Política
Parlamento fragmentado

Congreso bicameral no tendrá mayoría definida y alianzas variarán por cada proyecto, según politóloga

Gabriela Navarro advirtió que las bancadas del nuevo Parlamento bicameral construirán acuerdos "ley a ley" y que no habrá una mayoría consolidada dada la posible fragmentación de bancadas.
Acuerdos serán muy variados en el nuevo Congreso (Composición Exitosa)
26-06-2026

El nuevo Congreso bicameral que asumirá funciones tras las elecciones se perfila como un escenario de fragmentación y negociaciones constantes. Así lo explicó la politóloga Gabriela Navarro, quien en entrevista con Exitosa sostuvo que las alianzas parlamentarias serán "muy variables" y se construirán caso por caso, dependiendo de la ley que se discuta.

Alianzas posibles y oposiciones marcadas

Navarro puso como ejemplo al partido Obras, liderado por Ricardo Belmont, cuyos integrantes han dejado abierta la posibilidad de coincidir en determinados proyectos con El Buen Gobierno, de Jorge Nieto. Este último, a su vez, podría encontrar puntos de acuerdo con Fuerza Popular, lo que evidencia la flexibilidad de las bancadas en temas específicos.

En contraste, la politóloga destacó la postura de Ahora Nación, que ya adelantó que no negociará con el fujimorismo y que ejercerá una oposición firme y democrática.

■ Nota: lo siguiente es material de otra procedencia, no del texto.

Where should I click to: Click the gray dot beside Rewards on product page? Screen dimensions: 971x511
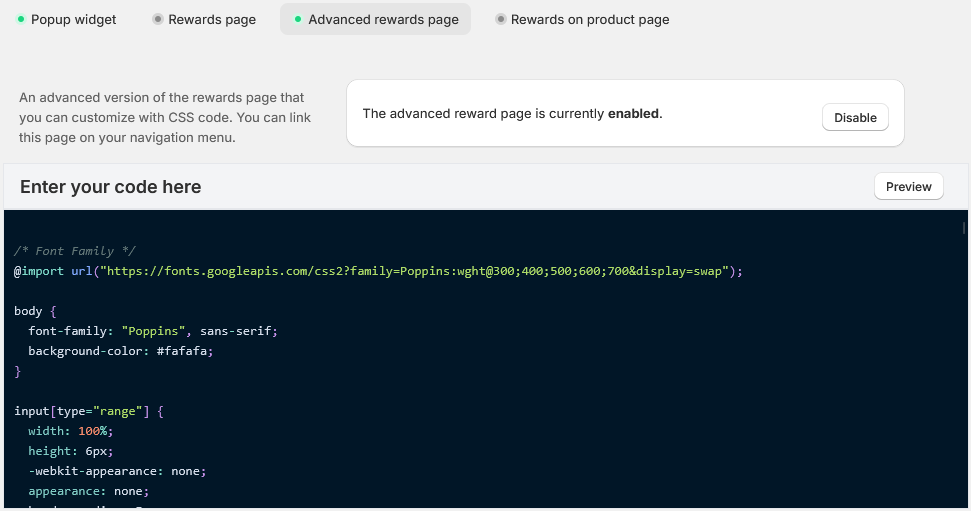501,19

Este deslinde marca una diferencia clara respecto a otras agrupaciones que sí evalúan pactos coyunturales.

Un Congreso sin mayoría consolidada

"Es muy probable que estas alianzas sean muy variables y se construyan ley a ley, no va a haber una mayoría consolidada", señaló Navarro, subrayando que la dinámica parlamentaria estará marcada por la ausencia de bloques sólidos.

Según su análisis, la fragmentación obligará a que cada proyecto de ley se debata en un terreno de negociación constante, donde las alianzas se armen y desarmen con rapidez.

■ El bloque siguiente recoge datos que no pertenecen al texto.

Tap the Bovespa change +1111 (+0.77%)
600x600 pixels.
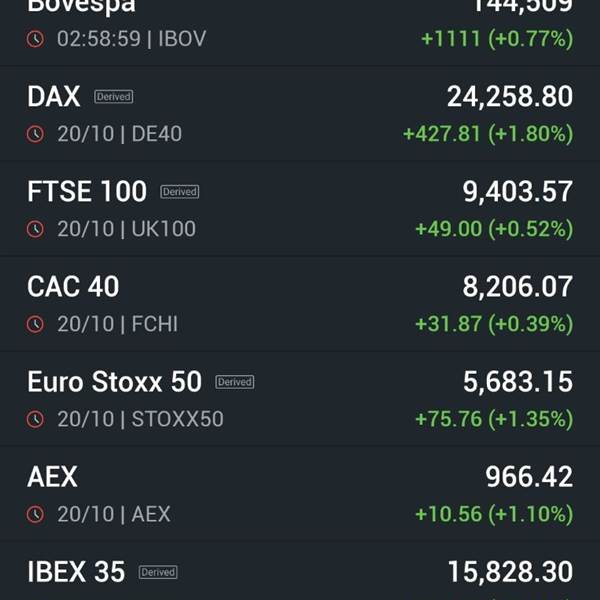point(497,39)
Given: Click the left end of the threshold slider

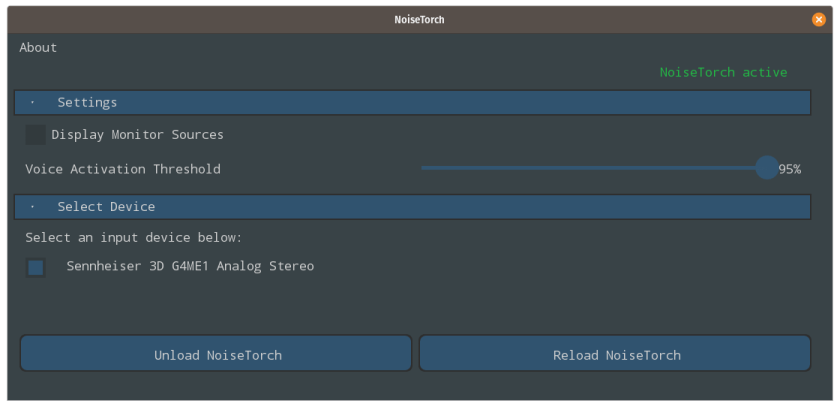Looking at the screenshot, I should tap(424, 168).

Perfiles de los nuevos parlamentarios

La especialista identificó cuatro perfiles que marcarán el nuevo Parlamento:

  • Reelectos, que repiten un quinquenio más y aportan experiencia.
  • Nuevos sin experiencia política, que llegan con entusiasmo pero carecen de trayectoria.
  • Formados técnicos, con preparación académica y profesional que podría enriquecer el debate.
  • Los que buscan alianzas poco transparentes, replicando prácticas ya vistas en el Legislativo actual.

Navarro advirtió que este último grupo representa un riesgo para la institucionalidad, pues puede fomentar negociaciones opacas y acuerdos "bajo la mesa" que se construyan más por conveniencia que por el bienestar colectivo, debilitando así la confianza ciudadana en el Congreso.

El panorama descrito por Gabriela Navarro confirma que el nuevo Congreso bicameral será un espacio de alta volatilidad política. Sin mayorías definidas, las alianzas se moverán al ritmo de cada proyecto, con partidos dispuestos a pactar coyunturalmente y otros, como Ahora Nación, que se mantendrán en oposición marcada.

En este contexto, la capacidad de negociación y la transparencia serán claves para evitar que la fragmentación derive en inestabilidad y pérdida de credibilidad institucional.